=== Input data ===
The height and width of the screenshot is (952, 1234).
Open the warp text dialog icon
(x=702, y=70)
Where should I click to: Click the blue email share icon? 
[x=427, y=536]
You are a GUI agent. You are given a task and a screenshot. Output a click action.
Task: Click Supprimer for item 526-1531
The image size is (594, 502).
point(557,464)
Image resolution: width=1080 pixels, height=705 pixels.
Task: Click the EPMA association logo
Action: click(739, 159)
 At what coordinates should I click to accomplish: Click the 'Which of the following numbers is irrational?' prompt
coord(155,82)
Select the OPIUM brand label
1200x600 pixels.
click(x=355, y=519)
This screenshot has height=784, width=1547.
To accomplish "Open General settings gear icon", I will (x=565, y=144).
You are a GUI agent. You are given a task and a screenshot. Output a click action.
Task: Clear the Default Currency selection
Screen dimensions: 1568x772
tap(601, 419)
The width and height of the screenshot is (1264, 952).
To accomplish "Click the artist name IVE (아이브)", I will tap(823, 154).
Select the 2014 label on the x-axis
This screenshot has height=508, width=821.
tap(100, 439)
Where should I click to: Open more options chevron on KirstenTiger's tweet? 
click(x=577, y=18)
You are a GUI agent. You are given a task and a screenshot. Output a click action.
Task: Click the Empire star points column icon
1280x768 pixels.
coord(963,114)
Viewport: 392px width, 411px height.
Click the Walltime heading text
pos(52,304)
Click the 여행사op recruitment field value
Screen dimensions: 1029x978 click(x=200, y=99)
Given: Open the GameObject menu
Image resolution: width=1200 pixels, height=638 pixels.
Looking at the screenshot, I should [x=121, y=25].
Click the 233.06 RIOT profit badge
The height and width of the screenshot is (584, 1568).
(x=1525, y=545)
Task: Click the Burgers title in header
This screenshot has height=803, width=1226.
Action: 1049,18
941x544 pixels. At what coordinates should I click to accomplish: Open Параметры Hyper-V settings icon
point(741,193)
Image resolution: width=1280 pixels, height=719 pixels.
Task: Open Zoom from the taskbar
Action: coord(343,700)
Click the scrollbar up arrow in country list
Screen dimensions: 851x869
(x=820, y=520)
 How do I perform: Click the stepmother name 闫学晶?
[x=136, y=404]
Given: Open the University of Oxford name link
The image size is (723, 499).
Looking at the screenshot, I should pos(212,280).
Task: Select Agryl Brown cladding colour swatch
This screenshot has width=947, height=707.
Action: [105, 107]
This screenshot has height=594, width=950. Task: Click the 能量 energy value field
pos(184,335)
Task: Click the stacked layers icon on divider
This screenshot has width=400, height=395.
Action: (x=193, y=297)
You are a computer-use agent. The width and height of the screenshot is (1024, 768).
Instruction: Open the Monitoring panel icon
===
◆ **What you are asked to do**: Every entry must appear again in the answer, exactly as written.

◆ **Completed exercise**:
The height and width of the screenshot is (952, 1234).
Open the warp text dialog icon
(x=702, y=70)
Where should I click to: Click the blue email share icon? 
[x=427, y=536]
You are a GUI agent. You are given a task and a screenshot. Output a click action.
Task: Click Supprimer for item 526-1531
The image size is (594, 502).
point(557,464)
Image resolution: width=1080 pixels, height=705 pixels.
Task: Click the EPMA association logo
Action: click(739, 159)
 At what coordinates should I click to accomplish: Click the 'Which of the following numbers is irrational?' prompt
coord(155,82)
Select the OPIUM brand label
1200x600 pixels.
click(x=355, y=519)
This screenshot has height=784, width=1547.
To accomplish "Open General settings gear icon", I will (x=565, y=144).
You are a GUI agent. You are given a task and a screenshot. Output a click action.
Task: Clear the Default Currency selection
Screen dimensions: 1568x772
tap(601, 419)
The width and height of the screenshot is (1264, 952).
To accomplish "Click the artist name IVE (아이브)", I will tap(823, 154).
Select the 2014 label on the x-axis
This screenshot has height=508, width=821.
tap(100, 439)
Where should I click to: Open more options chevron on KirstenTiger's tweet? 
click(x=577, y=18)
You are a GUI agent. You are given a task and a screenshot. Output a click action.
Task: Click the Empire star points column icon
1280x768 pixels.
coord(963,114)
Viewport: 392px width, 411px height.
Click the Walltime heading text
pos(52,304)
Click the 여행사op recruitment field value
Screen dimensions: 1029x978 click(x=200, y=99)
Given: Open the GameObject menu
Image resolution: width=1200 pixels, height=638 pixels.
Looking at the screenshot, I should [x=121, y=25].
Click the 233.06 RIOT profit badge
The height and width of the screenshot is (584, 1568).
(x=1525, y=545)
Task: Click the Burgers title in header
This screenshot has height=803, width=1226.
Action: 1049,18
941x544 pixels. At what coordinates should I click to accomplish: Open Параметры Hyper-V settings icon
point(741,193)
Image resolution: width=1280 pixels, height=719 pixels.
Task: Open Zoom from the taskbar
Action: coord(343,700)
Click the scrollbar up arrow in country list
Screen dimensions: 851x869
(x=820, y=520)
 How do I perform: Click the stepmother name 闫学晶?
[x=136, y=404]
Given: Open the University of Oxford name link
The image size is (723, 499).
Looking at the screenshot, I should pos(212,280).
Task: Select Agryl Brown cladding colour swatch
This screenshot has width=947, height=707.
Action: [105, 107]
This screenshot has height=594, width=950. Task: Click the 能量 energy value field
pos(184,335)
Task: Click the stacked layers icon on divider
This screenshot has width=400, height=395.
Action: (x=193, y=297)
You are a computer-use agent. The width and height of the screenshot is (1024, 768).
Instruction: Open the Monitoring panel icon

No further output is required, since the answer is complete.